Machine’s value = $(178,000+2,840+1,160)

= 182,000

Since the machine is placed on January 3, depreciation of first year will be of 363 days.

Depreciation at the end of 1st year = ((182,000-14,000)/6) × (363/365) = $27,847

Depreciation of each following Year= (182,000-14,000)/6 = $28,000

Total Depreciation at the end of fifth year= $27,847+(28,000×4) = $139,847

Therefore, Book Value of machine at the end of fifth year = $(182,000-139,847) = $42,153

REQUIREMENT - A:

Loss due to disposal of machine

= $(42,153-15,000) = $27,153

Journal entry:

Cash Dr 15,000

Loss Dr 27,153

Accumulated Depreciation Dr 139,847

Machine Cr 182,000

Loss from the sale of non-current asset is alwyas debit.

Requirement - B

Gain from the sale of machines = $(50,000-42,153) = $7,847

Journal Entry:

Cash Dr 50,000

Accumulated Depreciation Dr 139,847

Gain Cr 7,847

Machine Cr 182,000

Gain from the disposal of assets is an income, therefore it is credit. It is an other income.
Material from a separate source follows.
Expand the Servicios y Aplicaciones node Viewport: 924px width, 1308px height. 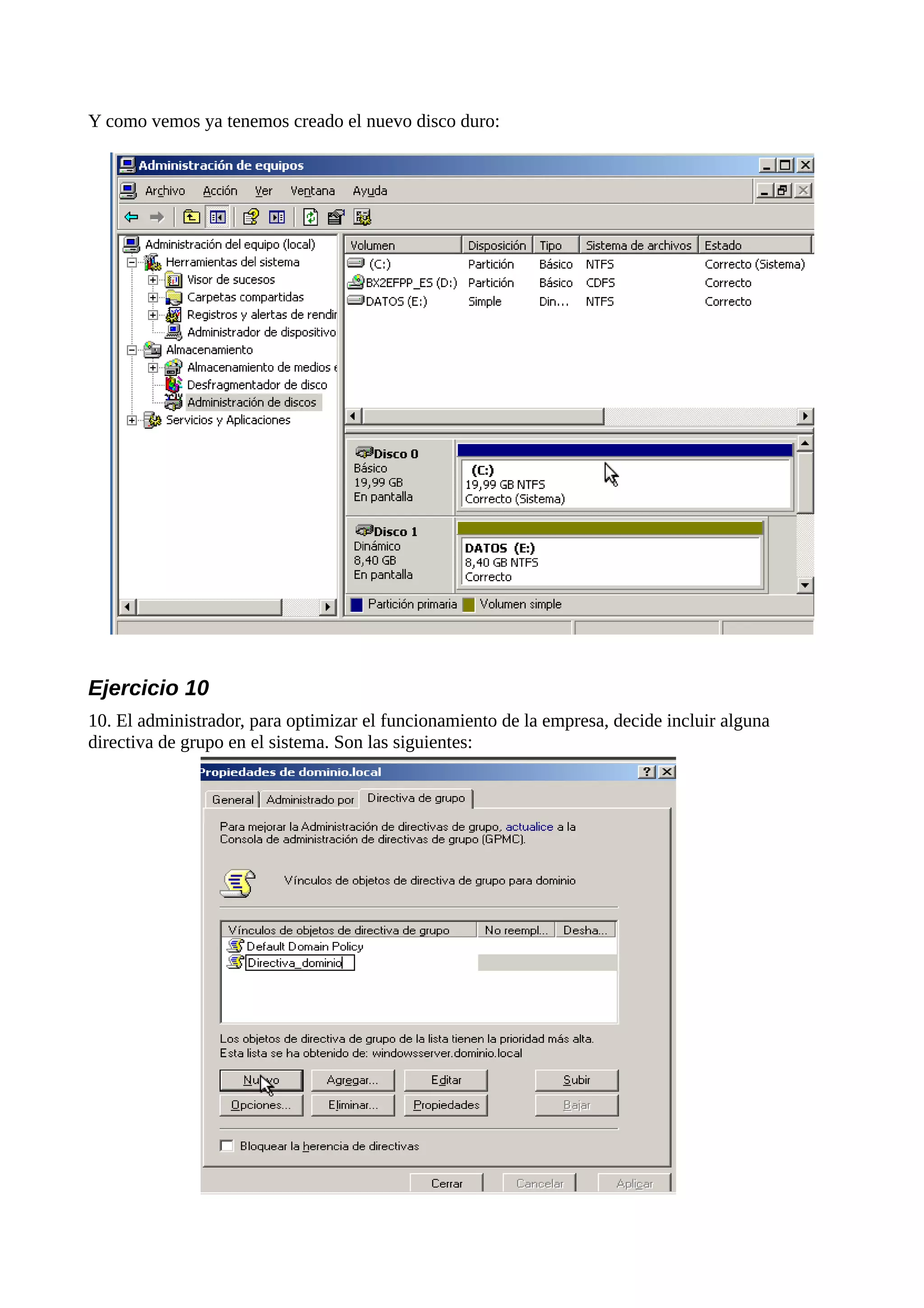132,421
As the disposal occurs at a good cash value, there is a gain.

Requirement C:

Again, Book Value = $42,153,

Cash = $30,000

Loss from proceed from the sale of machine = $(42,153 - 30,000) = $12,153

Cash Dr 30,000

Loss Dr 12,153

Accumulated Depreciation Dr 139,847

Machine Cr 182,000

Loss from the sale of non-current asset is alwyas debit.